This is the mail archive of the gsl-discuss@sourceware.org mailing list for the GSL project.

Index Nav:	[Date Index] [Subject Index] [Author Index] [Thread Index]
Message Nav:	[Date Prev] [Date Next]	[Thread Prev] [Thread Next]
Other format:	[Raw text]

Re: [row/column majority] gslclapack

From: "Robert G. Brown" <rgb at phy dot duke dot edu>
To: Z F <mail4me9999 at yahoo dot com>
Cc: James Bergstra <james dot bergstra at umontreal dot ca>,gsl-discuss <gsl-discuss at sources dot redhat dot com>
Date: Sat, 1 Apr 2006 16:48:46 -0500 (EST)
Subject: Re: [row/column majority] gslclapack
References: <20060330210436.97924.qmail@web33804.mail.mud.yahoo.com>

On Thu, 30 Mar 2006, Z F wrote:

The difference is how a[i,j] are interpreted

a[i,j] => a[i*Nj+j]
a[i,j] => a[j*Ni+i]

one is called the row major, the other is the column major (sorry do
not know which is which), but
nothing changed. As long as the access is done via this indexing.
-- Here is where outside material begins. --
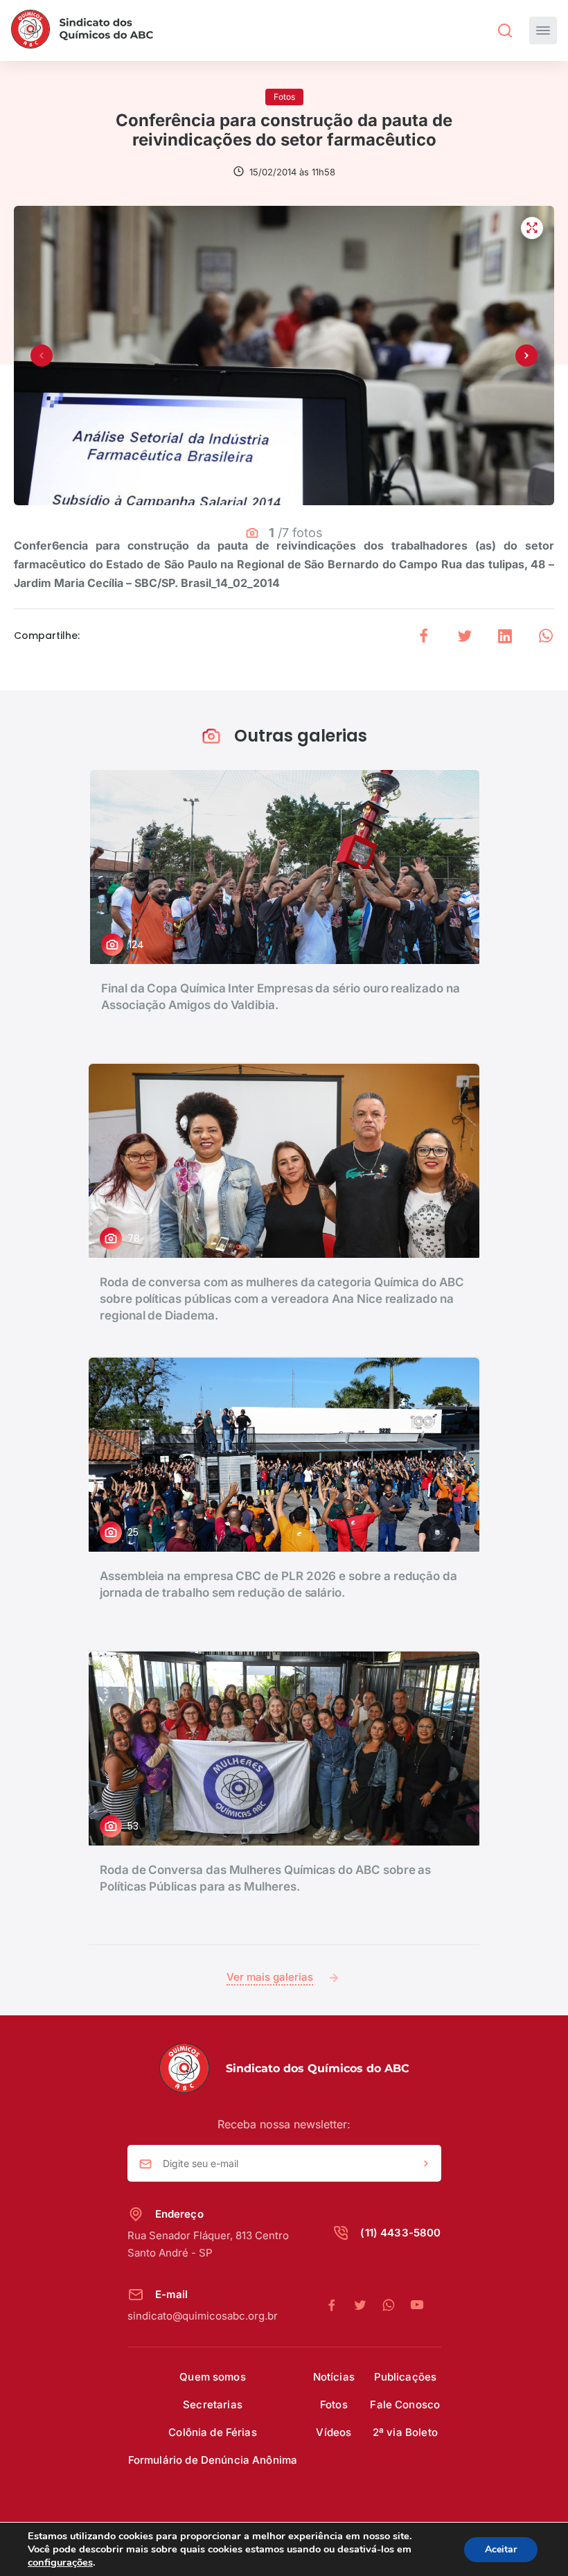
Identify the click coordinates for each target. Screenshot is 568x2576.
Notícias (334, 2376)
Can someone tell me why one is faster than the other? Or more
convenient?


Sorry, I was out of town for a few days.  In case nobody else answered,
"to make sure that they match in your algorithms".

In C they are referenced a[i][j]...[m][n], usually after being defined
and allocated via something like (e.g., and I'm not checking my code
carefully here so I may have an error or two):

  int i,j;
  double **a;
  a = (double **) malloc (imax*sizeof(*double));
  for(i=0;i<imax;i++)
    a[i] = (double *) malloc (jmax*sizeof(double));
    for(j=0;j<jmax;j++) a[i][j] = i*imax + j;
  }

To free a it is NOT ENOUGH to just free a -- one has to go through and
free all the blocks whose address is stored in a[i], THEN free a.
Otherwise you leak memory.  You iterate the process to do ***a or ****a
(three or four dimensional double precision tensors).  You could also
define or use a complex or quaternionic or whatever struct and malloc
the highest index time sizeof the struct -- the code is quite flexible
wrt data typing and objects.

This is common enough, but not necessarily very good code.  Two things
that one can do to make it "better" code are a) add or subtract an
offset so that the indices don't have to start at 0 and run to imax-1.
Fortran indices by default run from 1 to imax.  b) Allocate the entire
vector of memory as a block.  In the code above, if it STAYS on the CPU
you are LIKELY enough to get a contiguous block of memory from the
sequential mallocs, but you are not guaranteed to -- it is up to the
kernel.  If the system is multitasking and it happens to give another
job a timeslice in the middle of the loop of mallocs, it is somewhat
LIKELY to introduce an arbitrarily large offset in the very middle of
what you "think" is a single contiguous block of memory.  Needless to
say, this will make all sorts of matrix code unhappy every time your
loop addressing invisibly crosses the boundary.  Some mallocs/compilers
MIGHT recognize this at run time and work with the kernel to free up a
contiguous block, but I wouldn't count on it.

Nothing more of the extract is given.